= Gisburg =

Gisburg (born Gisburg Smialek, in Salzburg, Austria) is an Austrian composer, singer, and music editor for film.

==Biography==

Gisburg was born in Salzburg, Austria. She began studying modern music theater with Dieter Schnebel and was touring internationally as a concert singer with his vocal group Die Maulwerker. She attended the Berlin University as a guest student for composition and modern music theatre with Prof. Dieter Schnebel and Prof. Witold Szalonek and for visual arts with Eva Maria Schön. She moved to New York City in 1992 and performed around the Knitting factory and Roulette scene, collaborating with Julian Kytasty and John Zorn. She recorded albums for Tzadik. and GP music. She was a member of the Chinese Hai-Tien choir with Mrs. Pi-Chu Hsiao for 6 years, and recorded Chinese pop music of the 1930s and 1950s.

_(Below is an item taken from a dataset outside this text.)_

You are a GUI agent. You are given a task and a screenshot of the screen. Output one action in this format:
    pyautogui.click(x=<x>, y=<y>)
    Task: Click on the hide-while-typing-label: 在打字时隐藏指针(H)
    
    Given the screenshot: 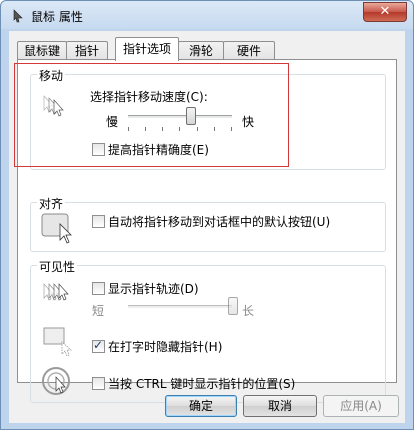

She scored several music scores for films and works as a music editor in NYC. She is also the co-founder of the Filmette Film Festival , with Drew Pisarra and Loui Terrier. Filmette is a Film Festival which champions films outside the usual Festival time constraints.

She is an adjunct teacher for sound and music in film at the Pratt Institute, NYC.